| UC
Davis researchers report advance that may lead to much-needed
test for ovarian cancer
UC
Davis team has identified new biomarker test for the disease
A team of UC Davis
Cancer Center researchers has identified a biomarker profile
test for ovarian cancer, an advance that may lead to an early
test for the disease.
The biomarkers
were present in blood samples from ovarian cancer patients
but not in samples
from healthy patients, the researchers report in the July
7 issue of the Journal of Proteome Research.
“We need
to study larger numbers of blood samples, but we are hopeful
this approach will lead to a test that will allow doctors
to detect ovarian cancer early, when it is most curable,”
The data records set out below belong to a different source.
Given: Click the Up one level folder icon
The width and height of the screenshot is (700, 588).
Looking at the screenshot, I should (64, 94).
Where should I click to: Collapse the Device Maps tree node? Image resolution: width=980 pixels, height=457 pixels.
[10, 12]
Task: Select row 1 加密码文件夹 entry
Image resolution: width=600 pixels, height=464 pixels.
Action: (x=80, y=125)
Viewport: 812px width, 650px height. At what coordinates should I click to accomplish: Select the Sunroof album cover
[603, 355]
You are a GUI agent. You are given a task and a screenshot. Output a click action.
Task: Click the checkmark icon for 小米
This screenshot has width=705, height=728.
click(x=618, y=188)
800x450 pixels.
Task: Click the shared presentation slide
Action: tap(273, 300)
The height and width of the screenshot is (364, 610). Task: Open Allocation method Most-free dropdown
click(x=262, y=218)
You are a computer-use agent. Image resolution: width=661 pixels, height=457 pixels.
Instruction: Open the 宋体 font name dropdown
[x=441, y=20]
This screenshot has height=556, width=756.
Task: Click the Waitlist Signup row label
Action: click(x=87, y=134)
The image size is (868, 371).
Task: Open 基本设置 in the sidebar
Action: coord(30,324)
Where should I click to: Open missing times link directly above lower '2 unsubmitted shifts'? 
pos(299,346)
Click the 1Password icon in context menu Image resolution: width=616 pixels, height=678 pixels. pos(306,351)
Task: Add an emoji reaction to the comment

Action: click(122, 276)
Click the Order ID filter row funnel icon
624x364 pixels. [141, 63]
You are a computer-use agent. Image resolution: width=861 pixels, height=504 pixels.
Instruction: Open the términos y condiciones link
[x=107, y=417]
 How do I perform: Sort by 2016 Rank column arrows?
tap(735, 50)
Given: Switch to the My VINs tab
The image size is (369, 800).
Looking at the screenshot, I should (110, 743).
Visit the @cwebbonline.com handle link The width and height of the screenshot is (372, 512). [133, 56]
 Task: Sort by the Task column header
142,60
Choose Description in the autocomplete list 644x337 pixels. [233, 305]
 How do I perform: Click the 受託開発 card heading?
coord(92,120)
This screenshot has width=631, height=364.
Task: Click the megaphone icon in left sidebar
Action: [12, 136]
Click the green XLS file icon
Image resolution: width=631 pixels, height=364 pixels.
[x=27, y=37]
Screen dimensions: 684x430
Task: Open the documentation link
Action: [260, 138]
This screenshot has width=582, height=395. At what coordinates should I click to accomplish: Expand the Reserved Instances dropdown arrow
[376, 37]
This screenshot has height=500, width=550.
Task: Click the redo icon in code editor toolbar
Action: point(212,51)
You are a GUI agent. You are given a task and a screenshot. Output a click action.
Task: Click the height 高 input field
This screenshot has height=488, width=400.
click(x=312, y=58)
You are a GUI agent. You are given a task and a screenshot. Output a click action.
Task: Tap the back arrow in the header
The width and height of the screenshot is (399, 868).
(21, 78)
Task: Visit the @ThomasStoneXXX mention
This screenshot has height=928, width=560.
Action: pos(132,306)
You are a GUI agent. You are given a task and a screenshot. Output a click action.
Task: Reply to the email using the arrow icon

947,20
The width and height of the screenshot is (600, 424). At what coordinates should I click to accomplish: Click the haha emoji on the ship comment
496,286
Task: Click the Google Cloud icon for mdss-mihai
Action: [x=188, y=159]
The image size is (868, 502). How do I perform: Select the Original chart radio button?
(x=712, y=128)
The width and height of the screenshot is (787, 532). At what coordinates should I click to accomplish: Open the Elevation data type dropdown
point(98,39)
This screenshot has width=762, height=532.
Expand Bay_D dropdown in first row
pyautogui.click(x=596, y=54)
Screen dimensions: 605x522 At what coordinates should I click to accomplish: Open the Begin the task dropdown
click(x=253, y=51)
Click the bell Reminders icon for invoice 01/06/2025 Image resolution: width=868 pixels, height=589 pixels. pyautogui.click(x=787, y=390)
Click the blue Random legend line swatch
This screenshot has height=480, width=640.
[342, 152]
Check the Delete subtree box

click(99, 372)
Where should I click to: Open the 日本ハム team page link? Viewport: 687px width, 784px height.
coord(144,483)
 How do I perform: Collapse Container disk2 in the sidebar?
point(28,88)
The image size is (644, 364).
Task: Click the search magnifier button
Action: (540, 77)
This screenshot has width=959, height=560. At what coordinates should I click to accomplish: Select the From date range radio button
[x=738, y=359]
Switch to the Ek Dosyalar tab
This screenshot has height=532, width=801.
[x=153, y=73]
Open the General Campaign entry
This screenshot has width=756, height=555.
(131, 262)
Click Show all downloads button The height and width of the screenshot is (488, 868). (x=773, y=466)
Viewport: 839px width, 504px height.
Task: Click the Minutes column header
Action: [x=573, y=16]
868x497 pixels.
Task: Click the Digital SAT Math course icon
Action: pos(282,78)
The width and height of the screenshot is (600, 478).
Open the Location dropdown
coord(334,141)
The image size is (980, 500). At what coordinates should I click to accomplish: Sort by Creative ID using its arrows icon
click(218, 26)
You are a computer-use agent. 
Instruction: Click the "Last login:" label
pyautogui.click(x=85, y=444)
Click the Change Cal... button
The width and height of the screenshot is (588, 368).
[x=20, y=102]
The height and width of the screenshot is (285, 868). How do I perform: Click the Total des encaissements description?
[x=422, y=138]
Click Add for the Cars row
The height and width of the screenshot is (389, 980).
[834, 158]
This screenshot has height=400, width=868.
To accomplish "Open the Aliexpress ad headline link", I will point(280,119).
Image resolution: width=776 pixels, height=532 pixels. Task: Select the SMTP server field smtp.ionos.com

said Gary Leiserowitz, professor and chief of gynecologic
oncology at UC Davis Cancer Center and one of the study authors.
“So far,
this method has been highly accurate,” said Carlito
Lebrilla, professor of chemistry and senior author of the
study.
Because the early
symptoms of ovarian cancer are typically subtle and nonspecific,
two-thirds of women with the illness are diagnosed only after
the disease has spread to other organs. As a result, ovarian
cancer has the highest mortality rate of any gynecologic malignancy.
One blood test
for ovarian cancer is commercially available, but it is too
unreliable to be useful as a screening tool for early diagnosis.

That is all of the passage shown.